Callback state reset improvements:

Testing and regression coverage:

Problem

When the same EarlyStopping (or ReduceLROnPlateau) callback instance is reused across multiple model.fit() calls (a common pattern in hyperparameter loops), self.best is never cleared in _reset(). This means the second fit() starts with a best value from the previous run: if the first model had a very low loss, the second model may stop immediately on epoch 1 simply because its loss hasn't beaten a stale threshold from an entirely different model.

Root Cause

EarlyStopping._reset() and ReduceLROnPlateau._reset() reset wait, stopped_epoch, and best_weights, but forgot to reset best to None. The MonitorCallback base initializes best in __init__, but _reset() is what runs at the start of each fit() — so after the first run, best is permanently stale.

Fix

Add self.best = None to both EarlyStopping._reset() and ReduceLROnPlateau._reset().
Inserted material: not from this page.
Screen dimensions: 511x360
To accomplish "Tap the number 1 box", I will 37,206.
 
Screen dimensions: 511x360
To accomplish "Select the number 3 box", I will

A None sentinel is already handled by the comparison logic in both callbacks (it forces acceptance of the first epoch's value).

Files Changed

  • keras/src/callbacks/early_stopping.py — add self.best = None in _reset()
  • keras/src/callbacks/reduce_lr_on_plateau.py — add self.best = None in _reset()
  • keras/src/callbacks/early_stopping_test.py — regression test: shared callback reused across 3 models in a loop, each run must last > patience epochs

…ween runs

When reusing an EarlyStopping callback across multiple model.fit() calls
(e.g., in a for loop training different models), self.best was not reset
in on_train_begin(). This caused subsequent runs to compare against the
best metric from a previous run, triggering premature early stopping.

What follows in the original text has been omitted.